▶ **Pointing records for screenshots and pages**
┄┄┄┄┄┄

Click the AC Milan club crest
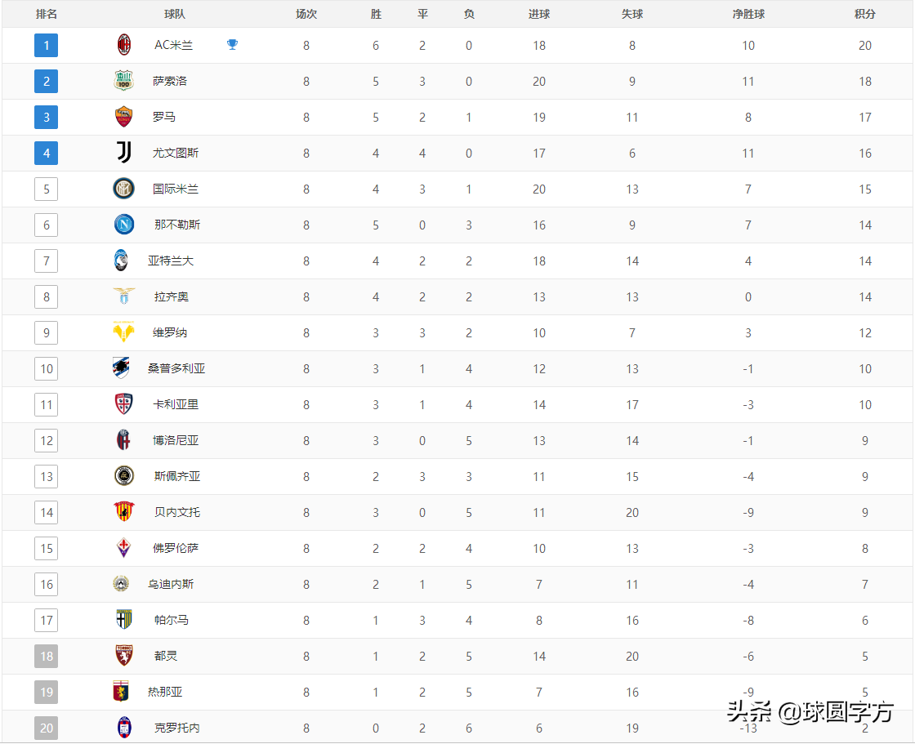The image size is (915, 744). pos(123,45)
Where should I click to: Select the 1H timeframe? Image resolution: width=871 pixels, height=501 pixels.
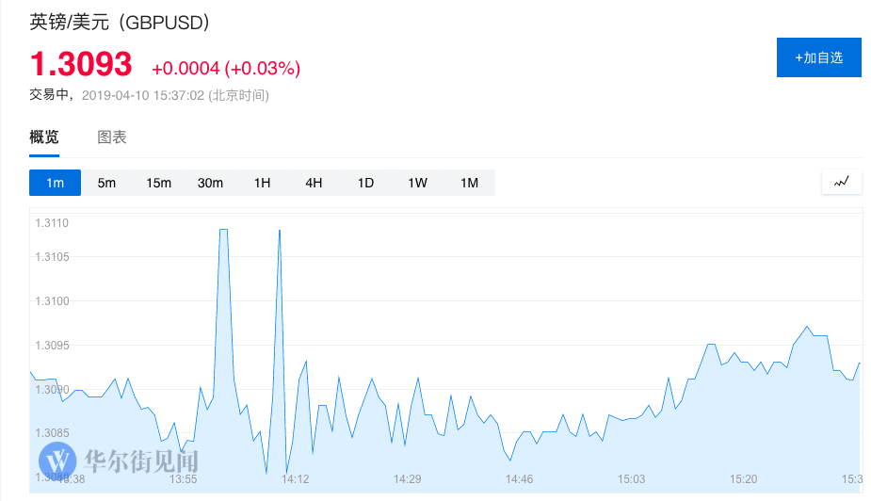coord(262,183)
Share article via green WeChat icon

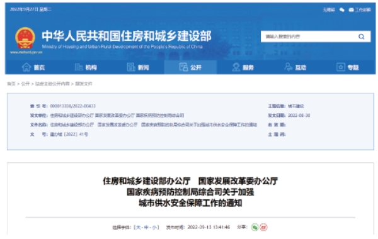pyautogui.click(x=255, y=227)
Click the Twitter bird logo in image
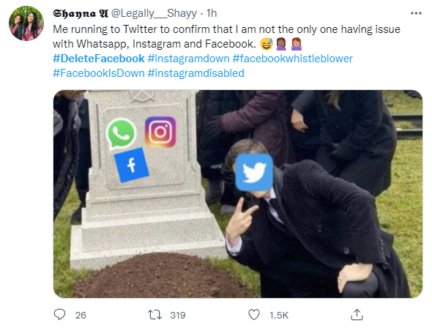The width and height of the screenshot is (432, 328). point(254,172)
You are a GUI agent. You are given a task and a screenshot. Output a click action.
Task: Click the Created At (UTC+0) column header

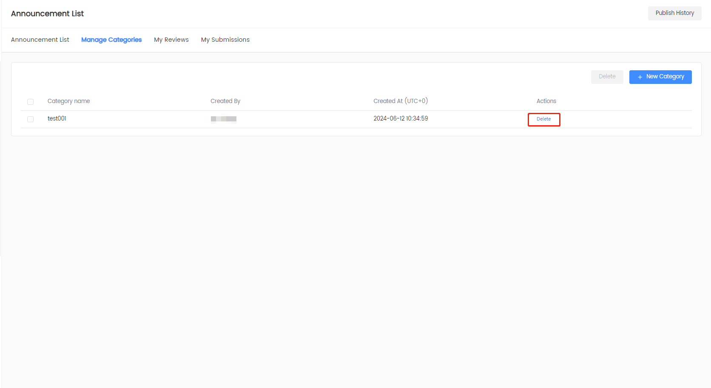click(401, 101)
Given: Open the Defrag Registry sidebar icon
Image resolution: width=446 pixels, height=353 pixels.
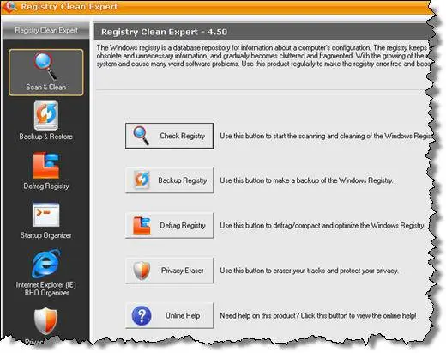Looking at the screenshot, I should tap(46, 166).
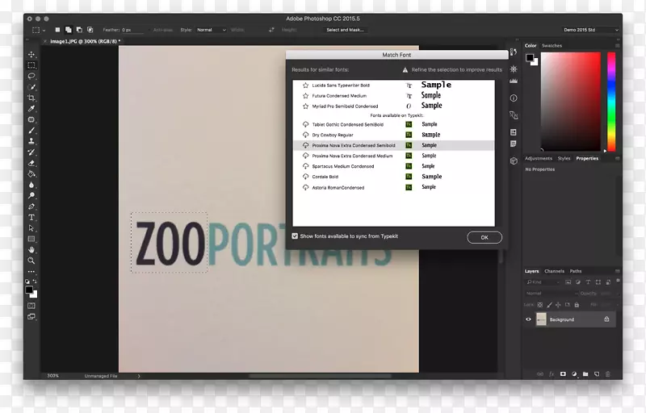Click OK in the Match Font dialog
The height and width of the screenshot is (413, 646).
click(x=484, y=237)
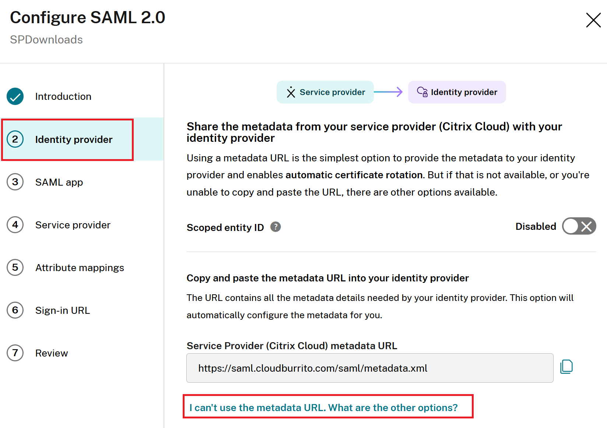607x428 pixels.
Task: Jump to the Service provider step
Action: [x=73, y=225]
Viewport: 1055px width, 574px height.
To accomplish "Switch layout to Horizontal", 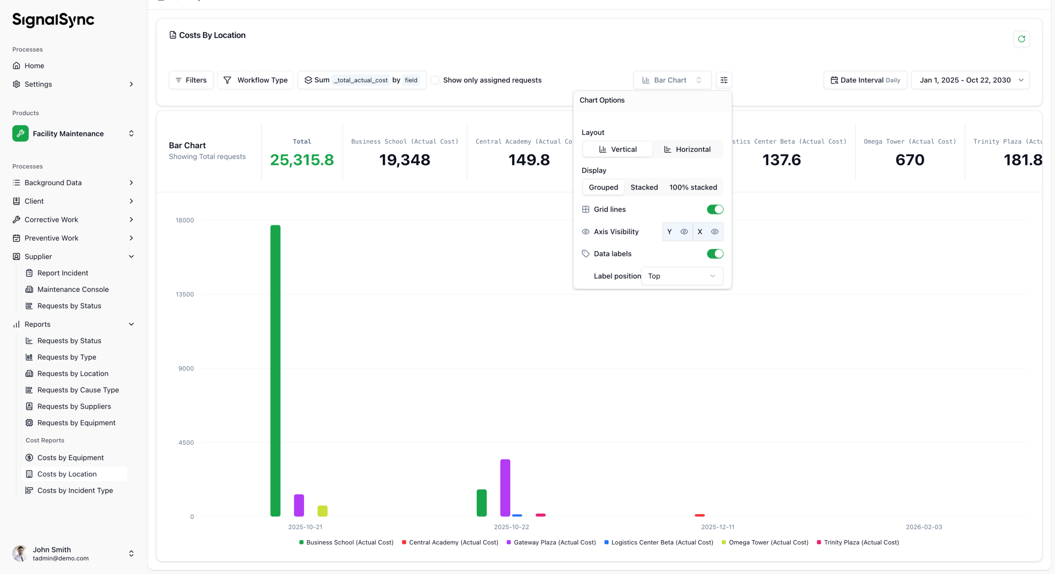I will click(x=687, y=149).
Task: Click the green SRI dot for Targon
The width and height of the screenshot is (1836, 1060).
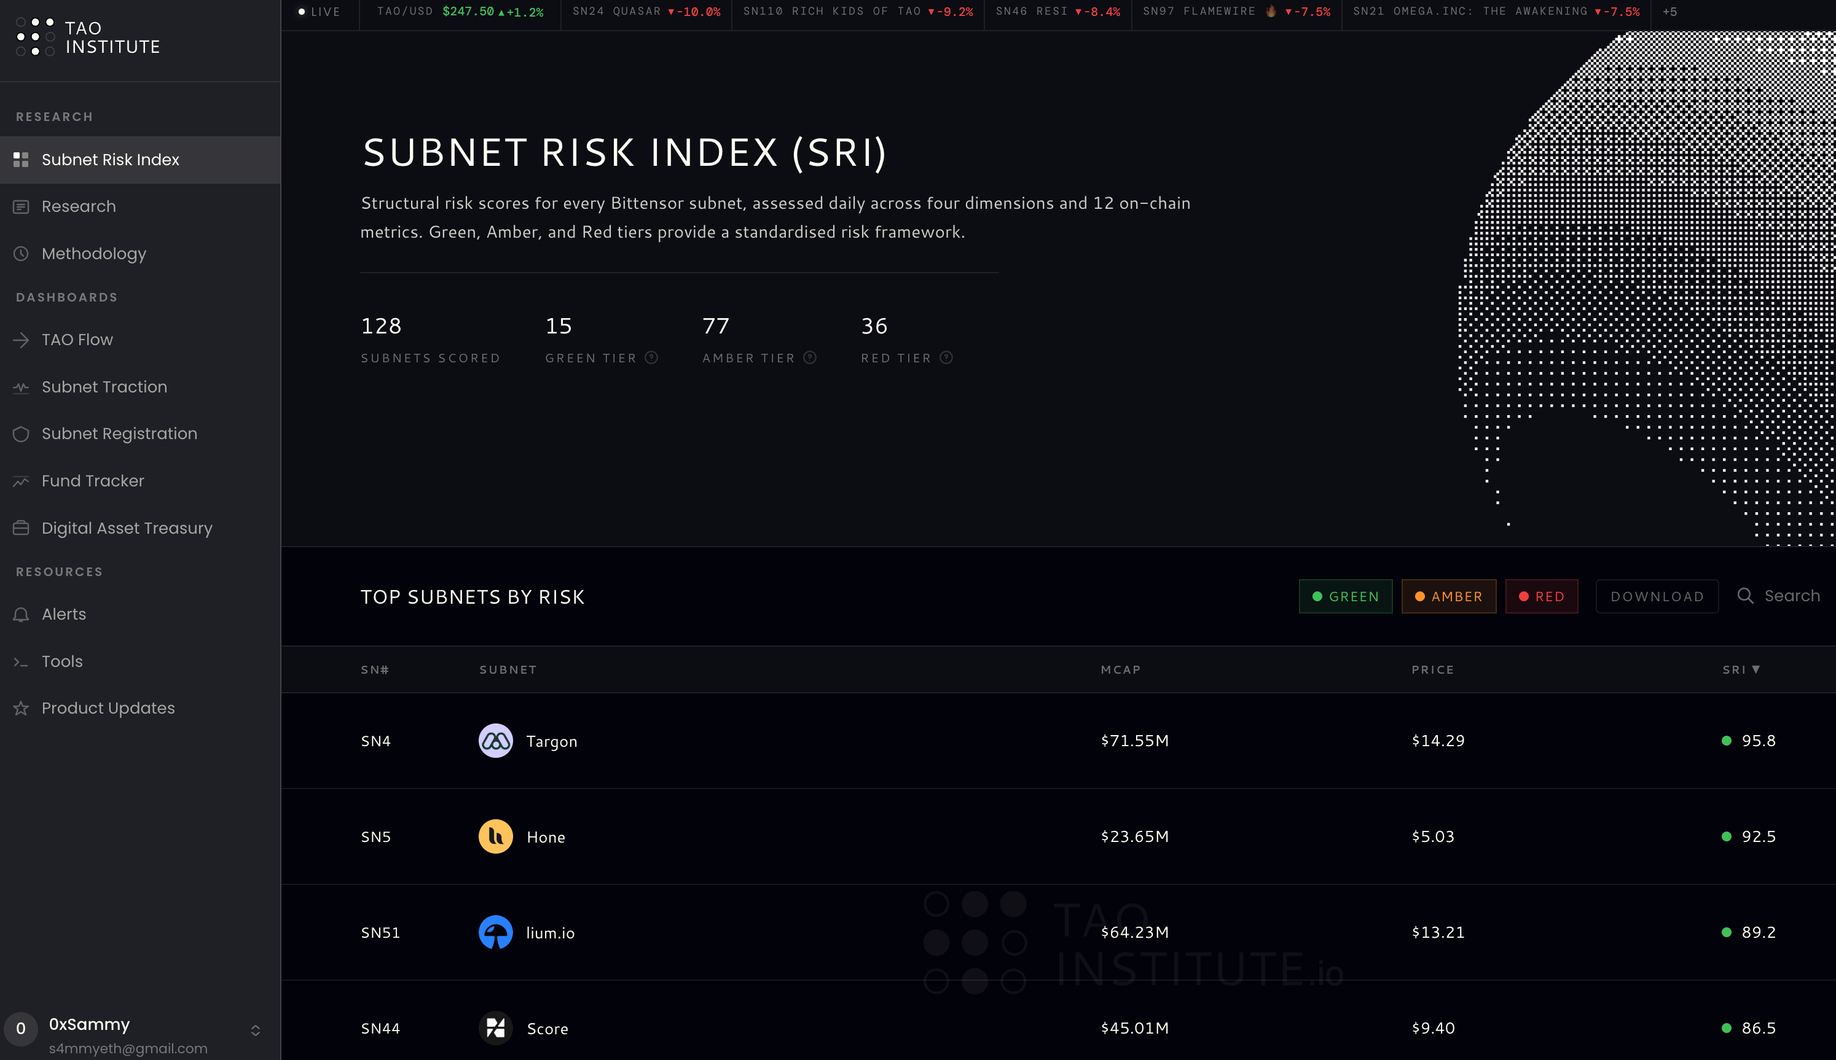Action: (1726, 740)
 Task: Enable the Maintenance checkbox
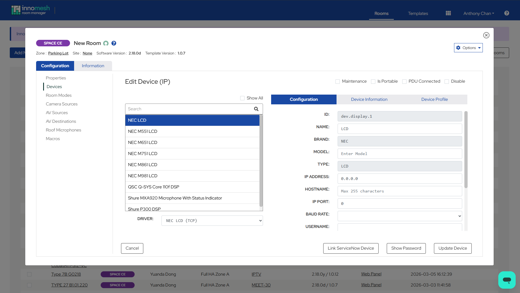point(338,82)
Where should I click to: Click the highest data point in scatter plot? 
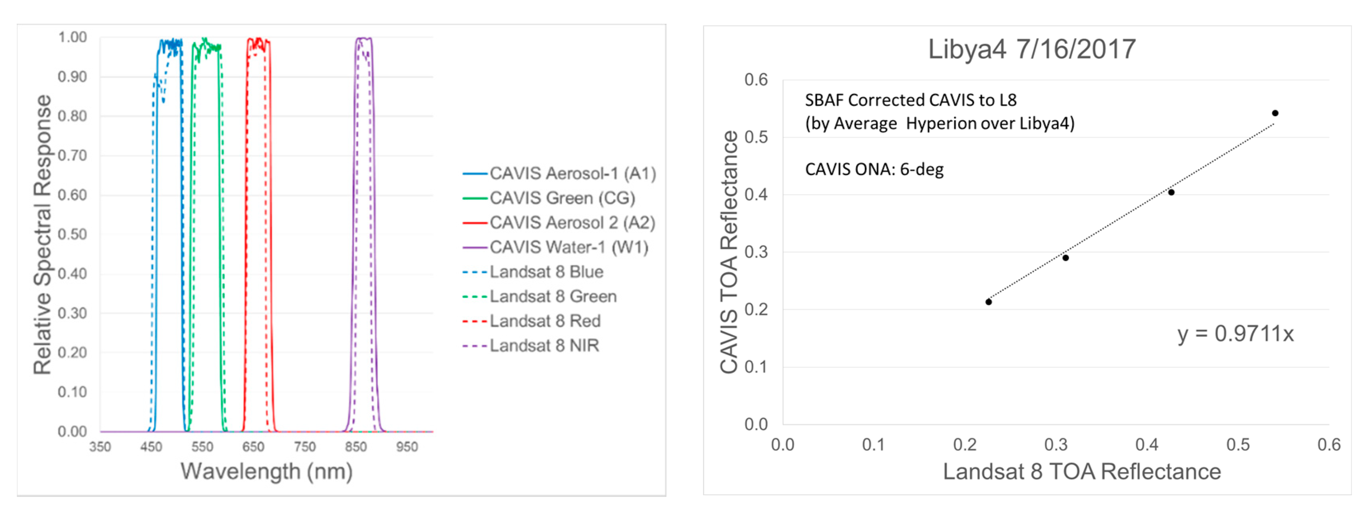coord(1275,113)
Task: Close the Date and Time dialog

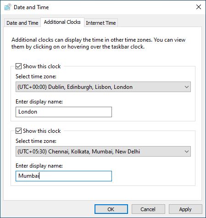Action: (199, 7)
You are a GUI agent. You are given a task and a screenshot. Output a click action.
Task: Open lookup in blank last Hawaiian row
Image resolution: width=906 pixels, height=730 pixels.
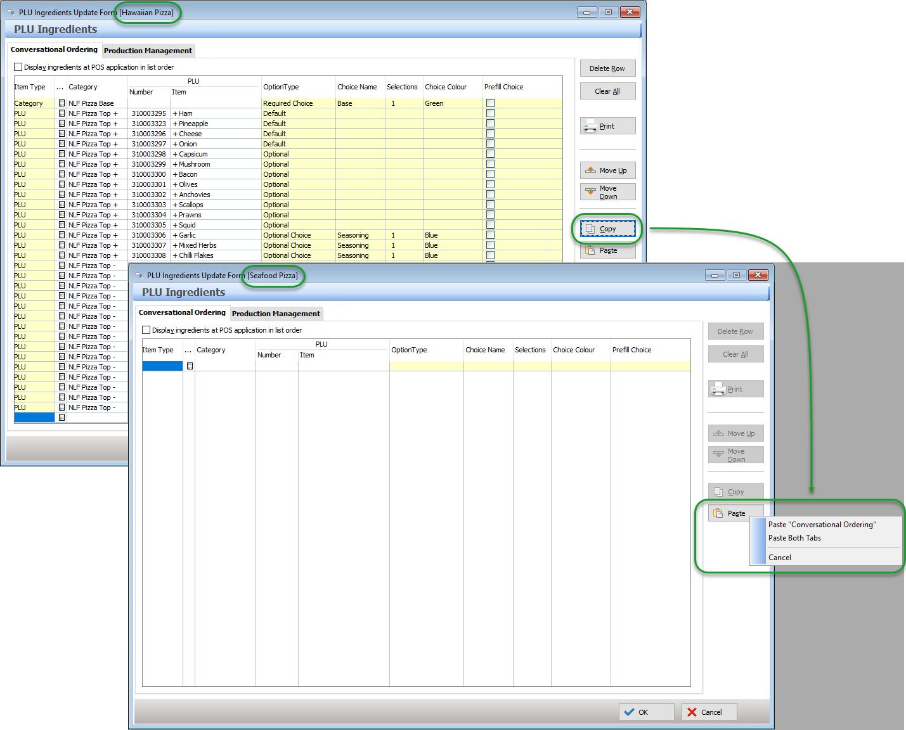(61, 418)
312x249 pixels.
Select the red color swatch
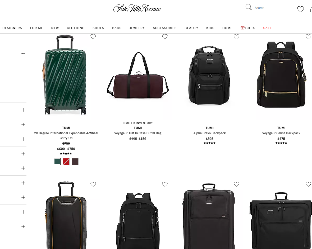(x=66, y=162)
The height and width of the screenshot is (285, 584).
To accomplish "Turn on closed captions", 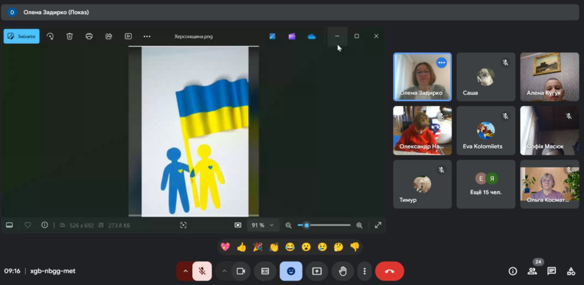I will pyautogui.click(x=265, y=271).
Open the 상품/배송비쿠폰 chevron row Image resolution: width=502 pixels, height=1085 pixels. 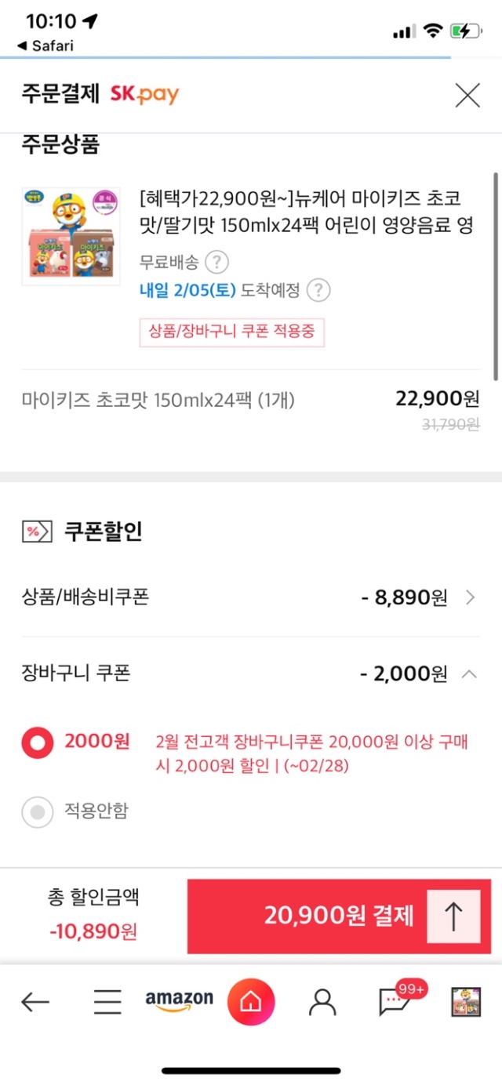click(471, 597)
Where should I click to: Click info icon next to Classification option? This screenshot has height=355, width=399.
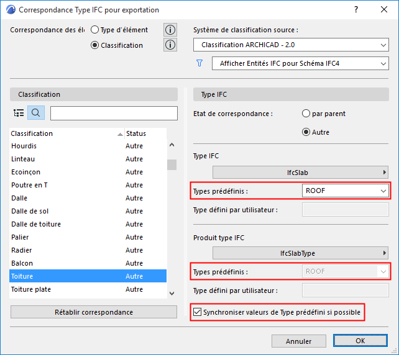[170, 45]
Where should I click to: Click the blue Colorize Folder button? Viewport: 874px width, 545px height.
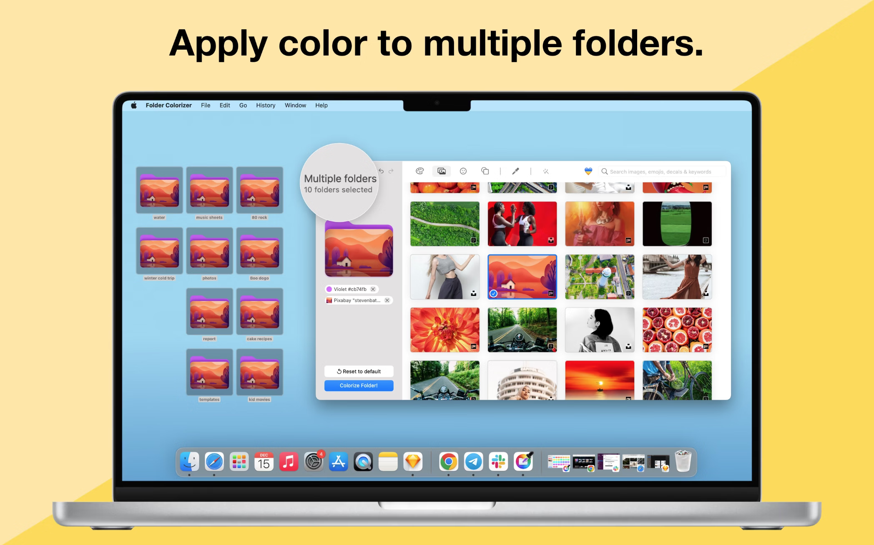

┄┄┄┄┄┄

Identify each line in the records that contains the string "Viewport", and copy all of those lines in full.

Viewport: 1055px width, 574px height.
Where should I click to: Click the blue Colorize Folder button? Viewport: 874px width, 545px height.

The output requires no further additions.